Exercise
Print out the data below in full and exactly, skipping the pictures.

+---+

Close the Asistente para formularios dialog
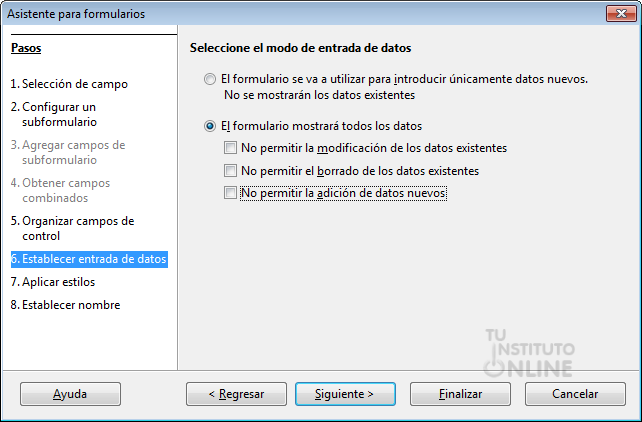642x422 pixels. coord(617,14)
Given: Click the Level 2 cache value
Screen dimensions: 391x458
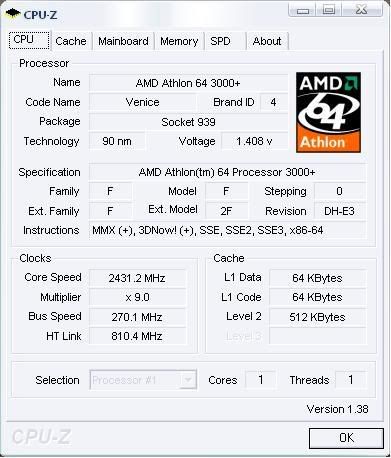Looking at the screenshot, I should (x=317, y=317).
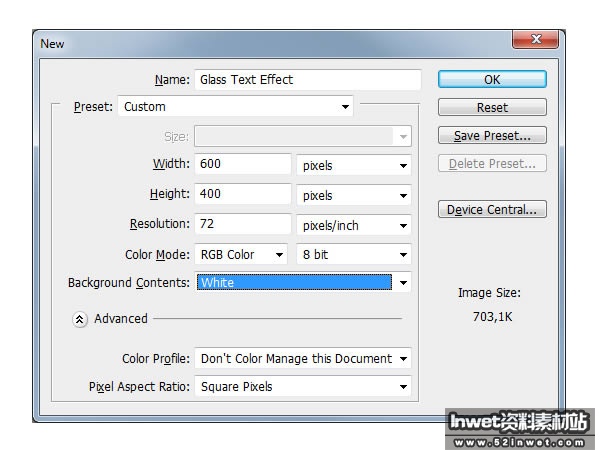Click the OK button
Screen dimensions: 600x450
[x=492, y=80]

+---+

Your response
Close the Asistente para formularios dialog
642x422 pixels. coord(617,14)
Given: Click the Level 2 cache value
Screen dimensions: 391x458
Looking at the screenshot, I should (x=317, y=317).
Click the OK button
Screen dimensions: 600x450
[x=492, y=80]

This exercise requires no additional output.